* [WHAT TO WORK ON]
Take each line of the listing that has the string "computer" and report it.

-- Opening Marker --

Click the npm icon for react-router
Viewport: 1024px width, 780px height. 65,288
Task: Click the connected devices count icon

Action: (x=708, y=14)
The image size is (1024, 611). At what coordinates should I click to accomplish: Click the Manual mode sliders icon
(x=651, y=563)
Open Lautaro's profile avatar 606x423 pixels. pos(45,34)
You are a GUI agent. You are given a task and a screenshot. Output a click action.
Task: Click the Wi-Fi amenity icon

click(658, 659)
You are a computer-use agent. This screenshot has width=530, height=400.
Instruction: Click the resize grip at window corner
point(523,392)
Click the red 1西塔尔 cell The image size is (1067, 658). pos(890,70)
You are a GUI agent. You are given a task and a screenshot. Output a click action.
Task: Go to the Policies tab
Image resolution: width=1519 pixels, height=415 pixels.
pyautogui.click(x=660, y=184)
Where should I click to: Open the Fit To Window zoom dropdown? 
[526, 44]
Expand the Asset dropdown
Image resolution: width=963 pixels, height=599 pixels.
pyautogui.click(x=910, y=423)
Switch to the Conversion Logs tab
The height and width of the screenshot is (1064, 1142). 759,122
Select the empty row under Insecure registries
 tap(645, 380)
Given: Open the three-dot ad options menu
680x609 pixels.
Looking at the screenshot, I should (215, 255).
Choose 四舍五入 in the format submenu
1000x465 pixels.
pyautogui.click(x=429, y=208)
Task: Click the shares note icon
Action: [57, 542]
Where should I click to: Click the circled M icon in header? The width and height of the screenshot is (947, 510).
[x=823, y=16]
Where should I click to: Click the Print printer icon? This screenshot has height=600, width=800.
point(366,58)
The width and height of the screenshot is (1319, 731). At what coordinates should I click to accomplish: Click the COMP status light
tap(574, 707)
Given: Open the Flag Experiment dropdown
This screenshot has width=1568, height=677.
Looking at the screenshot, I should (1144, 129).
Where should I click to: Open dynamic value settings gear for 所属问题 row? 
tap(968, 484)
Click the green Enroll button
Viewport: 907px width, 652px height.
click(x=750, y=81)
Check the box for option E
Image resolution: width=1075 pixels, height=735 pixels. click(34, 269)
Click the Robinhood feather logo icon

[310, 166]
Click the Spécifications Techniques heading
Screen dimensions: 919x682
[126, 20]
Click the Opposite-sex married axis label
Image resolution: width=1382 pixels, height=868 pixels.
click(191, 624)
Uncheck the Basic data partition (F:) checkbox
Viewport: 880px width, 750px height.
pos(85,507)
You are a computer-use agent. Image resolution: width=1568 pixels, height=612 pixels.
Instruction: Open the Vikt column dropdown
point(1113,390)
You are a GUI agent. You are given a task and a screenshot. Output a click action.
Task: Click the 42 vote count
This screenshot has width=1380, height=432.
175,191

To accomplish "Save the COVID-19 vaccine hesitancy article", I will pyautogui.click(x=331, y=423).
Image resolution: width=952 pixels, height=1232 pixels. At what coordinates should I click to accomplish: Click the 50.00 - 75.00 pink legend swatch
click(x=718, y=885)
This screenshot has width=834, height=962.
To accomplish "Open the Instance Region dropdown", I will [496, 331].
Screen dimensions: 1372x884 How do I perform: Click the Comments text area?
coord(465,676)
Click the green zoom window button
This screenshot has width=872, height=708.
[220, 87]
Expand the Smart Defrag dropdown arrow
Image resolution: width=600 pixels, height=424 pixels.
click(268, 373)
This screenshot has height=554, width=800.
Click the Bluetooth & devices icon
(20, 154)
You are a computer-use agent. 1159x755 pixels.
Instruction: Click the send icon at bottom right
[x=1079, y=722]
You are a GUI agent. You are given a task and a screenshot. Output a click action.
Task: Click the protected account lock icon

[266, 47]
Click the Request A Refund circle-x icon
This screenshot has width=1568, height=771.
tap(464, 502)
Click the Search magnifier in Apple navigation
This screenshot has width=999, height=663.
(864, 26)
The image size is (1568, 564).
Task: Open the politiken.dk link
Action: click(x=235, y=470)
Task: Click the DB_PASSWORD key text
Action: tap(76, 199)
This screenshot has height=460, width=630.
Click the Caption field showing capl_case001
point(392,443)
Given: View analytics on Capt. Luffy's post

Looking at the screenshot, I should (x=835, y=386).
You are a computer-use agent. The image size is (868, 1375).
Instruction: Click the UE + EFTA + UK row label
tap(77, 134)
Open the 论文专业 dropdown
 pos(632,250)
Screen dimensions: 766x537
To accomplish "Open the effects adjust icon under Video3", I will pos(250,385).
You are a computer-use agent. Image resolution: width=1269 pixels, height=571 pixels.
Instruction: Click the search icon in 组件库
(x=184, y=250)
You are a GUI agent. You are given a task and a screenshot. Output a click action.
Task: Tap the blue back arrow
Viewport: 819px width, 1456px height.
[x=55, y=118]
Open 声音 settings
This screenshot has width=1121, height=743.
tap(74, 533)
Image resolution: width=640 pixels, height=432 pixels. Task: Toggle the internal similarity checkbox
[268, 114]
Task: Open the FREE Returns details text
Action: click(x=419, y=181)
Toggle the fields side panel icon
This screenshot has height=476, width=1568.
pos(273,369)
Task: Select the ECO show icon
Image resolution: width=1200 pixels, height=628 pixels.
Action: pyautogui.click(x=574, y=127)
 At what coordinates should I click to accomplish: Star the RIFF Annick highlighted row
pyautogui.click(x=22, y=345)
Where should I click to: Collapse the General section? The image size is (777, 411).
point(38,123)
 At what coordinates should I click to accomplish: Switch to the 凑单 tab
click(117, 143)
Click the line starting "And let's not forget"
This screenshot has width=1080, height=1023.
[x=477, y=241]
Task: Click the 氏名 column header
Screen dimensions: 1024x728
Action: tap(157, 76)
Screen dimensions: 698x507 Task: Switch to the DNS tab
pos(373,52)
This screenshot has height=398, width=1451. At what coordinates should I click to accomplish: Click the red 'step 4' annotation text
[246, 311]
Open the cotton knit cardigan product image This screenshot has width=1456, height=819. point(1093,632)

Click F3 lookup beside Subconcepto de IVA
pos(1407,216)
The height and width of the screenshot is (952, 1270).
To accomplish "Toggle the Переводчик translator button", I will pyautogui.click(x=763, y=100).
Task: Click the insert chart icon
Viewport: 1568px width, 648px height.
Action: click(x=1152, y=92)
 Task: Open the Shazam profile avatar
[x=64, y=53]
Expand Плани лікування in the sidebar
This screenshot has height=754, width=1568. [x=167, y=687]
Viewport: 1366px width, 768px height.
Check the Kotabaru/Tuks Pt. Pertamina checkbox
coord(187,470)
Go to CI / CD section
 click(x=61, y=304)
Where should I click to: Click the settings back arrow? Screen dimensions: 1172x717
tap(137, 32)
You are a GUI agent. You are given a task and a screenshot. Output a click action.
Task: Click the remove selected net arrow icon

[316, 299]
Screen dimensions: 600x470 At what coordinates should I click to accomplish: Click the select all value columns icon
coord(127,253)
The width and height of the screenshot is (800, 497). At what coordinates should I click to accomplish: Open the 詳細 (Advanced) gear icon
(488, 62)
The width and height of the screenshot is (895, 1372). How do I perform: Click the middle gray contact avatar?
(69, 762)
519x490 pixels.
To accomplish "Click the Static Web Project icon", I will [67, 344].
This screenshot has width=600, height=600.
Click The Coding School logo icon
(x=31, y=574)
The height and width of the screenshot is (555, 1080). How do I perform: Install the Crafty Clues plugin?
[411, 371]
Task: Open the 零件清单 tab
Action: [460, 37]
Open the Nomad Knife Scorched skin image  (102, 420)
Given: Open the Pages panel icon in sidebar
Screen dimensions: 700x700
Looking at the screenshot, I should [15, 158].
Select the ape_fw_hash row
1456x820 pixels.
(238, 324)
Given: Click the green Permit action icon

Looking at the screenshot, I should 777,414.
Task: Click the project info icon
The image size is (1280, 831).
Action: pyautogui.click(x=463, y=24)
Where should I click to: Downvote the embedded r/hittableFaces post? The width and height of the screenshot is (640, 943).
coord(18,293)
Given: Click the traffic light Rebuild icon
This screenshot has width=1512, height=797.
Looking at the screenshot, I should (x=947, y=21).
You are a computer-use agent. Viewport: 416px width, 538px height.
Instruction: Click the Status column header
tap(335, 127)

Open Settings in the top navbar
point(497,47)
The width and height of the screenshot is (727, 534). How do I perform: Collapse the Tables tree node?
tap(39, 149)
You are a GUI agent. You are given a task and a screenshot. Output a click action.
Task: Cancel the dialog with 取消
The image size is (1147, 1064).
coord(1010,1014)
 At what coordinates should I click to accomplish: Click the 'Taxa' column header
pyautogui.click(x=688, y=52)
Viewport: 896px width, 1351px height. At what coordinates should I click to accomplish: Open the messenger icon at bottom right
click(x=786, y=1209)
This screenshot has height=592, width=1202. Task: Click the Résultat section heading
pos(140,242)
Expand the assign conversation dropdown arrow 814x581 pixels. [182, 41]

-- Closing Marker --

* [SOLUTION FOR THIS PROBLEM]
You are a computer-use agent. This screenshot has width=530, height=400.
You are a computer-use agent. Image resolution: width=1568 pixels, height=612 pixels.
You are a computer-use agent. 1159x755 pixels.
You are a computer-use agent. The image size is (868, 1375).
You are a computer-use agent. Image resolution: width=1269 pixels, height=571 pixels.
You are a computer-use agent. Viewport: 416px width, 538px height.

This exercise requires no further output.